Mr Brown, 63, ruled out the prospect of returning to Westminster as a Labour peer during a speech confirming his intention to quit Parliament at the general election in May.
Addressing his Kirkcaldy constituents, he said he remained committed to public service, but it was time for a ''new person, with new ideas'' to represent them.
The Labour MP has focused on charity work and his role as UN special envoy for global education since his resignation as prime minister in 2010.
He said: ''We are not leaving Fife.
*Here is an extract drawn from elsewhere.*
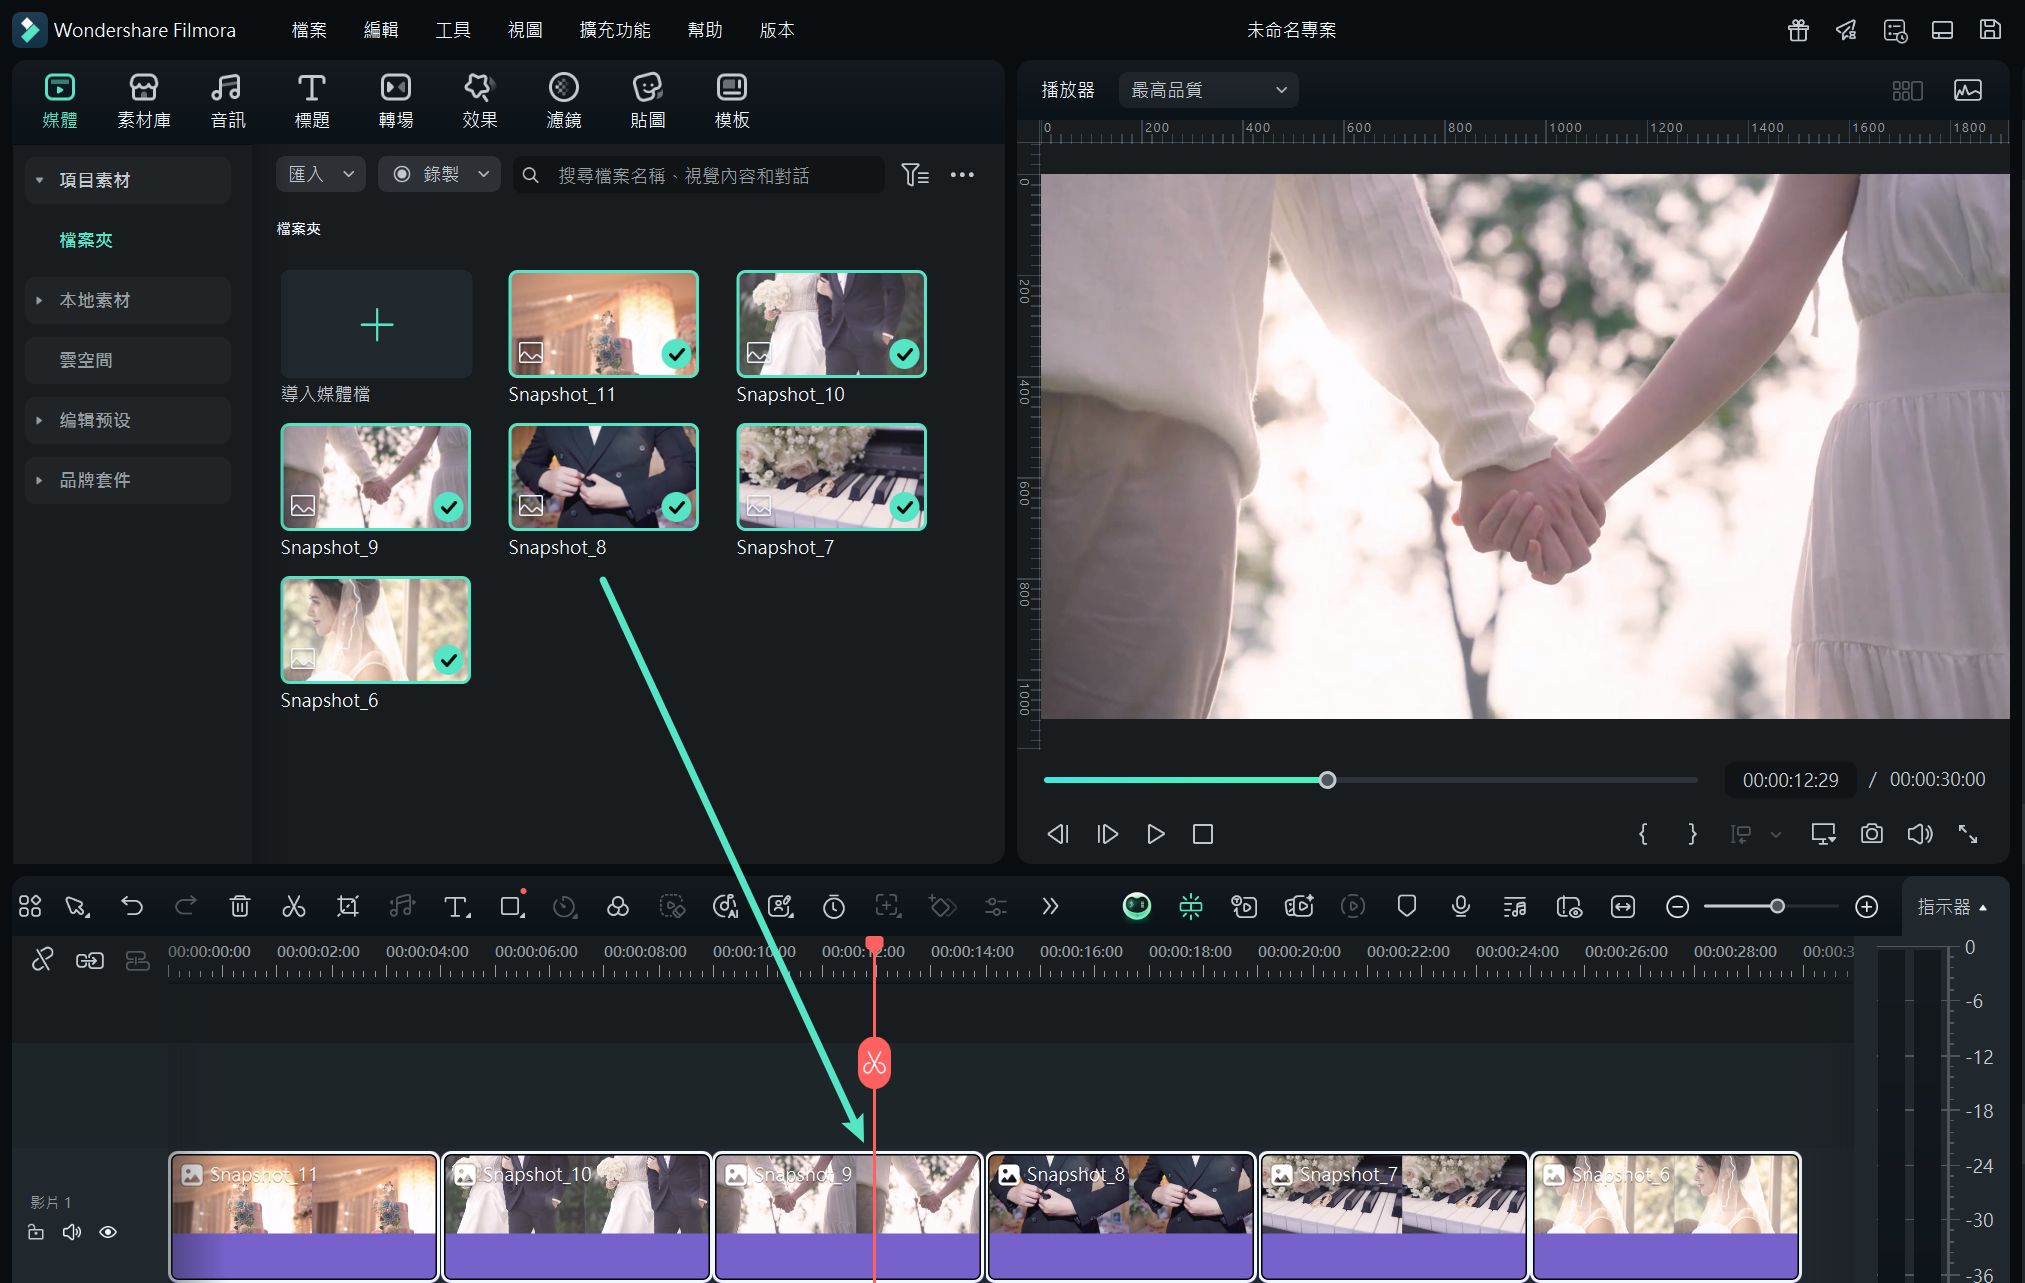Click the text tool in timeline toolbar
This screenshot has width=2025, height=1283.
456,906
It is London that I'm leaving and for the avoidance of any doubt, I'm not going back to Westminster, not to the House of Commons after the general election and not to the House of Lords.
''It is Fife where our home is and where we will be, where our children John and Fraser, who are here tonight, are happily at school and it is from Fife where I will do the new and extended work as the United Nations special envoy on global education.''
Mr Brown said believed in the ''moral purpose of public service'' and said he was ''ready to play whatever part I can'' in championing the causes Labour stands for in Westminster and Holyrood.
He added: ''So, although I'm standing down from public office I want to renew my commitment to public service.
''So, in the next few months I will do everything I can to secure the election of my successor here as the Member of Parliament here and the election of Ed Miliband as prime minister under a Labour government.
''In the next few months if it comes to it, I will use the skills I have learned in fighting the cause of Scotland in Britain to fight also the cause of Britain in Europe.
''And, although I have no desire to return to frontline politics, if the health service needs an additional champion, if the cause of social justice needs someone else to speak up for it, if the cause of Scotland in Britain needs someone to speak for it, and if I feel I can make a difference, then I will do everything in my power to play my part in securing the election of a Labour government in the Scottish parliament elections in 2016 as well.''
Mr Brown went on to thank his constituents for the "chance to serve" and for the support they had given to his family, particularly following the death of his daughter Jennifer in 2001.
''I am very grateful for everything you have done to help me and my family over the years,'' he added.
The MP, who was first elected to Parliament in 1983, was chancellor from 1997 to 2007 and then prime minister from 2007 to 2010.
His last-minute intervention in the referendum debate was widely credited with helping the pro-union Better Together campaign to victory.
A timetable he championed for devolving more powers to Scotland was later endorsed by the three UK party leaders in their vow for greater autonomy for the Scottish Parliament in the event of a No vote.
His contribution sparked speculation that he would stand for leader of Labour in Scotland - something he quickly dismissed.
Tributes to Mr Brown came from both his Labour colleagues and his political opponents.
Labour leader Ed Miliband said: ''On behalf of the Labour Party I want to thank Gordon Brown for his outstanding 32-year parliamentary career.
''He is a towering figure in British politics because, for a generation, he helped make the political weather and change our country."
Prime Minister David Cameron said: ''Gordon has given a huge amount in terms of public service and his contribution in government and in Parliament.
''I'm sure he will go on contributing to public life after he leaves the Commons."